Use a surrogate when the original model is expensive and you already have a table of inputs and outputs. A surrogate can help with quick prediction, validation, response-surface plotting, screening, or surrogate-assisted optimization.

The core workflow is:

text

sample or collect X -> evaluate Y -> model.fit(X, Y) -> model.predict(Xnew)

What a Surrogate Needs

A surrogate does not call your simulation by itself. It learns from data you already computed.

Object	Shape	Meaning
`X`	`(n_samples, n_input)`	Input table. Each row is one evaluated parameter vector.
`Y`	`(n_samples, n_output)`	Output table. Each row must match the same row in `X`.
`Xnew`	`(n_new, n_input)`	New input rows where you want surrogate predictions.
`pred`	`(n_new, n_output)`	Predicted output rows.

For one output, use a column such as (n_samples, 1). Most models can also accept one-dimensional arrays and reshape them internally, but writing two-dimensional data makes examples and debugging clearer.

Basic Fit and Predict

This example trains an RBF surrogate for:

text

y = sin(2*pi*x)

python

import numpy as np

from UQPyL.surrogate.rbf import RBF

np.set_printoptions(precision=4, suppress=True)

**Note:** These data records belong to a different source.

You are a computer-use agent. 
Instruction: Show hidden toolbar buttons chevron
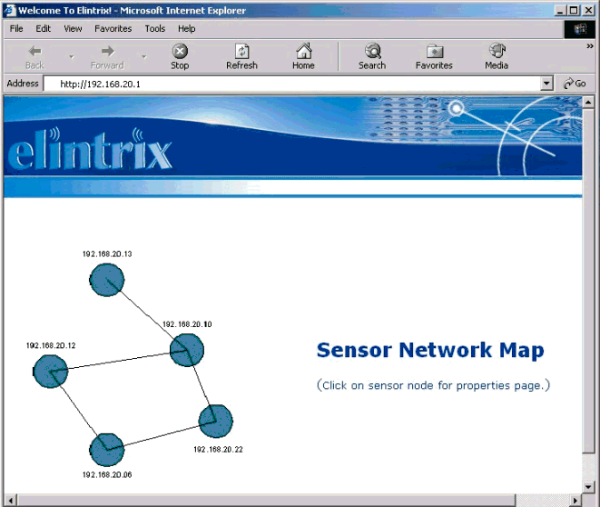point(591,45)
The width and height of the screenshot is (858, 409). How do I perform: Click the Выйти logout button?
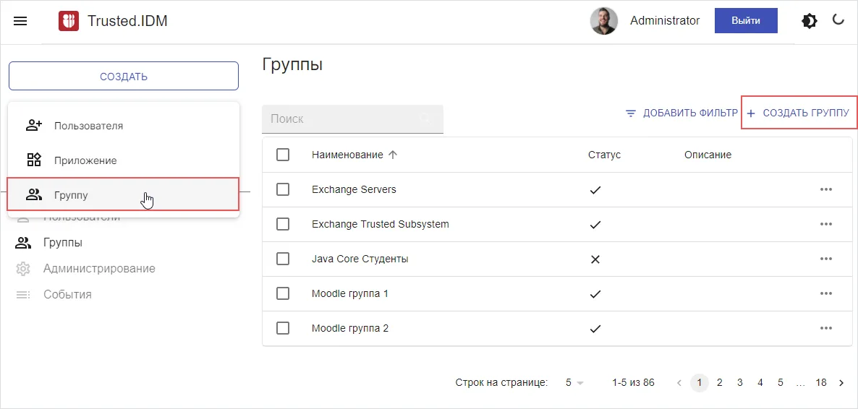tap(745, 21)
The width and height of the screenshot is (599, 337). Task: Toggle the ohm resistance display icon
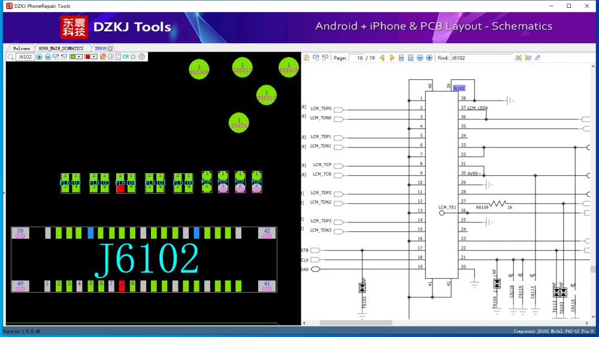click(133, 57)
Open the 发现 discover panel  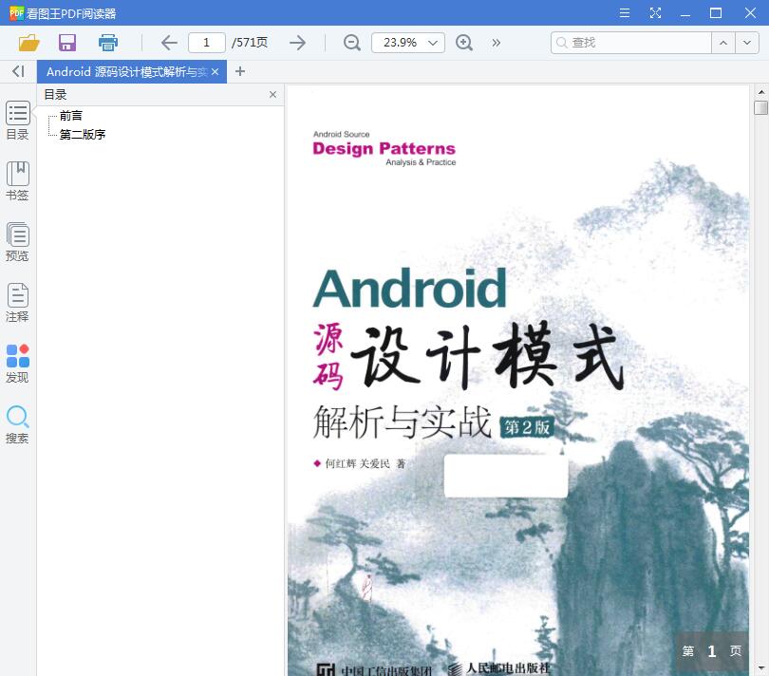(17, 362)
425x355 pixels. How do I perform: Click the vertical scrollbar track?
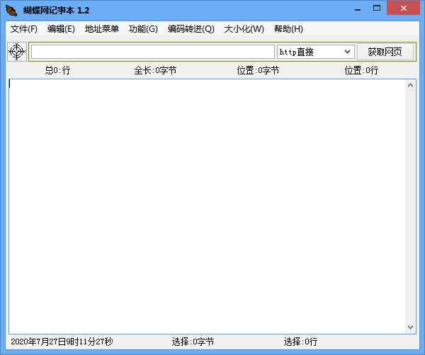[x=411, y=205]
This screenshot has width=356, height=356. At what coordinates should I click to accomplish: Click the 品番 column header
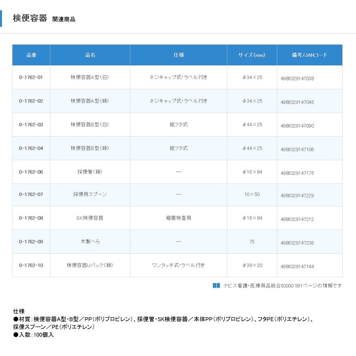pyautogui.click(x=31, y=55)
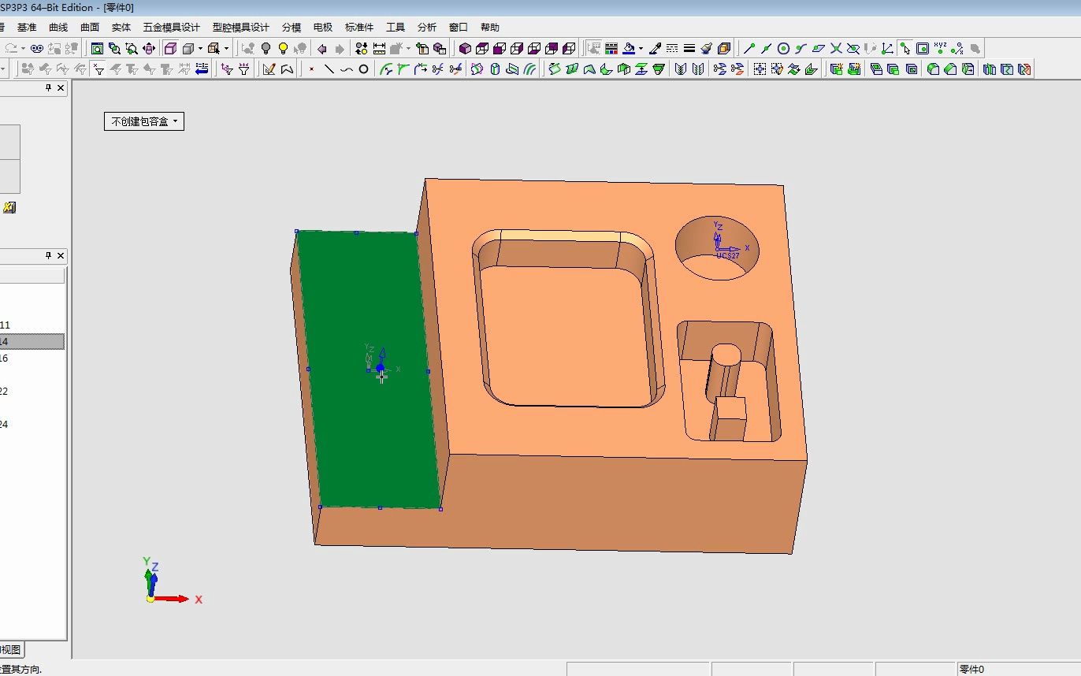Open the 型腔模具设计 menu
Screen dimensions: 1081x676
[x=241, y=28]
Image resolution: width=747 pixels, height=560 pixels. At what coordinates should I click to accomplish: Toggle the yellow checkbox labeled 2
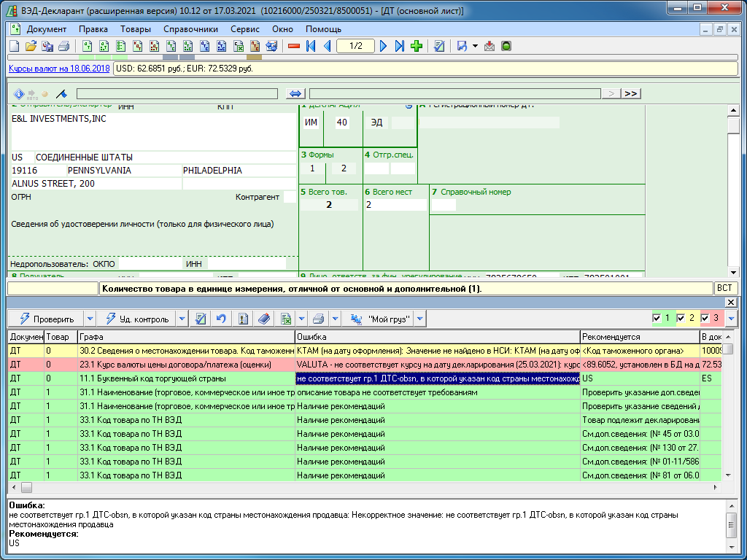pyautogui.click(x=681, y=319)
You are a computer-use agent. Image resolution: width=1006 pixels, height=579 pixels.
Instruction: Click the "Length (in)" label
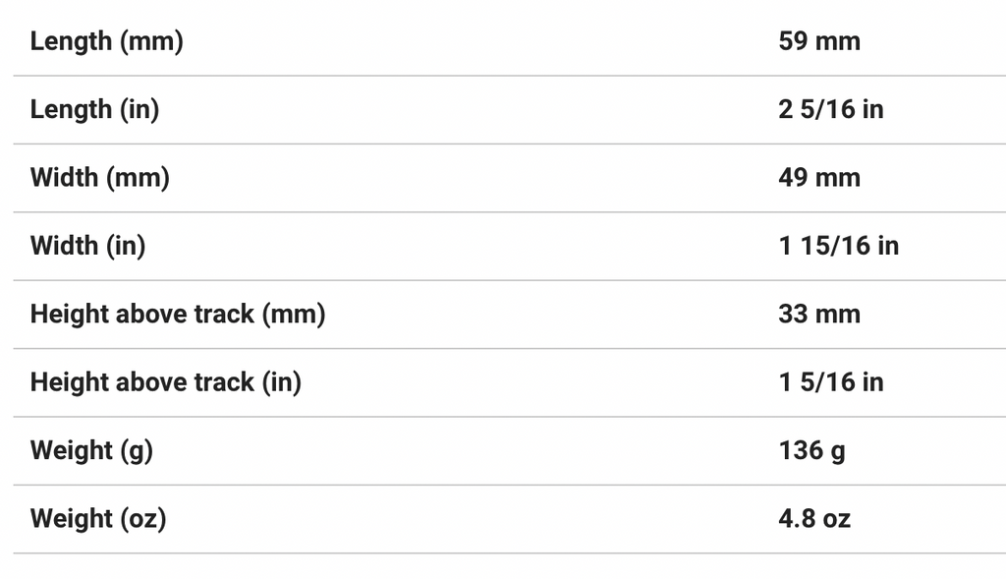pyautogui.click(x=94, y=109)
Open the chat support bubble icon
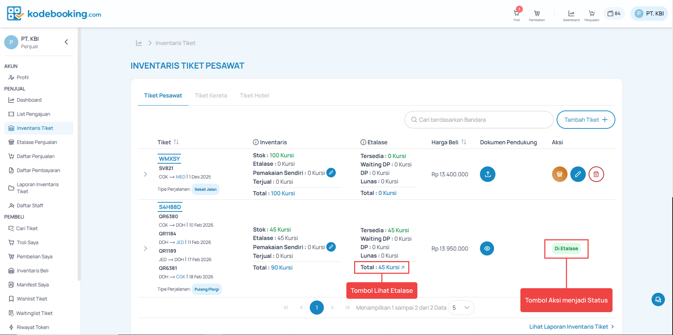The width and height of the screenshot is (673, 335). click(x=658, y=299)
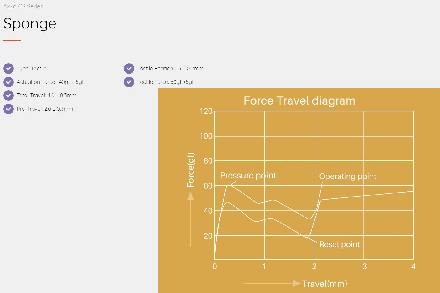Click the Actuation Force 40gf text
This screenshot has width=440, height=293.
coord(50,82)
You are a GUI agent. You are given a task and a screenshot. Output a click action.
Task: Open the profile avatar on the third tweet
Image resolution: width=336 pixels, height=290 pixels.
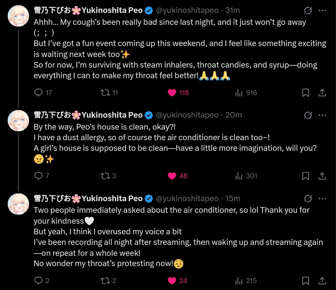[x=19, y=204]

X = np.linspace(0.0, 1.0, 8).reshape(-1, 1)
Y = np.sin(2 * np.pi * X)

model = RBF()
model.fit(X, Y)

pred = model.predict([[0.25], [0.75]])

print(X.shape, Y.shape)
print(pred.shape)
print(pred)

Example output:

text

(8, 1) (8, 1)
(2, 1)
[[ 0.9989]
 [-0.9989]]

Read this as:

Output	Meaning
`(8, 1)`	Eight training points and one input variable.
`(2, 1)`	Two prediction points and one predicted output.
`0.9989`, `-0.9989`	Predictions near `sin(pi/2)=1` and `sin(3*pi/2)=-1`.

Keep Rows Aligned

X and Y must describe the same model runs in the same order.

Row	Input	Output
`0`	`X[0, :]`	`Y[0, :]`
`1`	`X[1, :]`	`Y[1, :]`
`2`	`X[2, :]`	`Y[2, :]`

Do not shuffle X and Y separately. If you split data into training and testing sets, apply the same indices to both arrays.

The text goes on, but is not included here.